Extracting reads from mappings
Reads can be extracted from stand-alone read mappings in multiple ways:
- Extract from Selection. Available from the right-click menu of the reference sequence or consensus sequence (figure 21.17). A new stand-alone read mapping consisting of just the reads that are completely covered by the selected region will be created. Options are available to specify the nature of the extracted reads in the 'Specify reads to be included' wizard step, see below.
- Extract Sequences. Available from the right-click menu of the coverage graph or a read (figure 21.18), or from the Toolbox. It extracts all reads to a sequence list or individual sequences. See Extract sequences.
Figure 21.17: Right-click on the selected region on the reference sequence (left) or consensus sequence (right) in a stand-alone read mapping for revealing the available options.
Figure 21.18: Right-click on the coverage graph or reads for revealing the available options.
The 'Specify reads to be included' wizard step of Extract from Selection offers the following options (figure 21.19):
Figure 21.19: Options to include or exclude specific types of reads.
- Match specificity
- Include specific matches Reads that mapped best to just a single position of the reference genome.

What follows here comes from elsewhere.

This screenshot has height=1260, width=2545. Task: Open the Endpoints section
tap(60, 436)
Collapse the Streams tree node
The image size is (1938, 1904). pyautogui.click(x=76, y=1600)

- Include non-specific matches Reads that have multiple, equally good alignments to the reference genome. These reads are colored yellow by default in read mappings.
- Alignment quality
- Include perfectly aligned reads Reads where the full read is perfectly aligned to the reference genome. Reads that extend beyond the end of the reference are not considered perfectly aligned, because part of the read does not match the reference.
- Include reads with less than perfect alignment Reads with mismatches, insertions or deletions, or with unaligned ends.
- Spliced status
- Include spliced reads Reads mapped across an intron.
- Include non spliced reads Reads not mapped across an intron.
- Paired status
- Include intact paired reads Paired reads mapped within the specified paired distance.
- Include reads from broken pairs Paired reads where only one of the reads mapped, either because only one read in the pair matched the reference, or because the distance or relative orientation of its mate was wrong.
- Include single reads Reads marked as single reads (as opposed to paired reads). Reads from broken pairs are not included. Reads marked as single reads after trimming paired sequence lists are included.
- Only include matching read(s) of read pairs If only one read of a read pair matches the criteria, then only include the matching read as a broken pair. For example if only one of the reads from the pair is inside the overlap region, then this option only includes the read found within the overlap region as a broken read. When both reads are inside the overlap region, the full paired read is included. Note that some tools ignore broken reads by default.
- Orientation
- Include forward reads Reads mapped in the forward direction.
- Include reverse reads Reads mapped in the reverse direction.
Note that excluding forward or reverse reads will generate broken pairs if reads in pairs are mapped in opposite directions, regardless of the Only include matching read(s) of read pairs option.